Google spares three Area 120 R&D projects, including team working on a ‘Gen Z consumer product’
Google spares three Area 120 R&D projects
by Sarah Perez
Google’s internal incubator, Area 120, is designed to let employees build their own products, in the hope that a few of them will eventually turn into real businesses within the company. Initially, all new Area 120 projects had an expiration date of 18 months, after which they’d be shut down if they hadn’t managed to grow.
But in recent months, Google has started to give some of these products and teams more time to grow, TechCrunch has learned. This has included at least three teams that have been working on consumer-facing products, one of which is said to be targeting “Gen Z” — kids between 13 and 19 years old.

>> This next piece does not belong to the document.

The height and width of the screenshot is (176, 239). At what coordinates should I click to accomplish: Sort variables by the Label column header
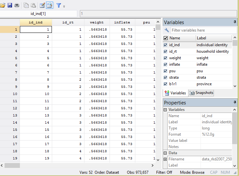213,38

The move to give these projects more time comes as Google has been doubling down on its investment in hardware, with a particular focus on its smart speaker and smart home. The company also recently revamped its retail efforts with the launch of several new “Made by Google” hardware products, and more is expected in 2020. It’s also continued to invest in new, experimental businesses, such as those in healthcare.
An expiration date extension
While the Area 120 program has been around for a few years, it was only last year when Google began to be more public about the incubator’s existence, launching a website that Confidential Mode in Gmail and Stack was the first Area 120 project to graduate from the incubator.
At the time, Google said its goal with Area 120 was to create a space where its employees could “focus on new ideas that might be a success a few years down the road.”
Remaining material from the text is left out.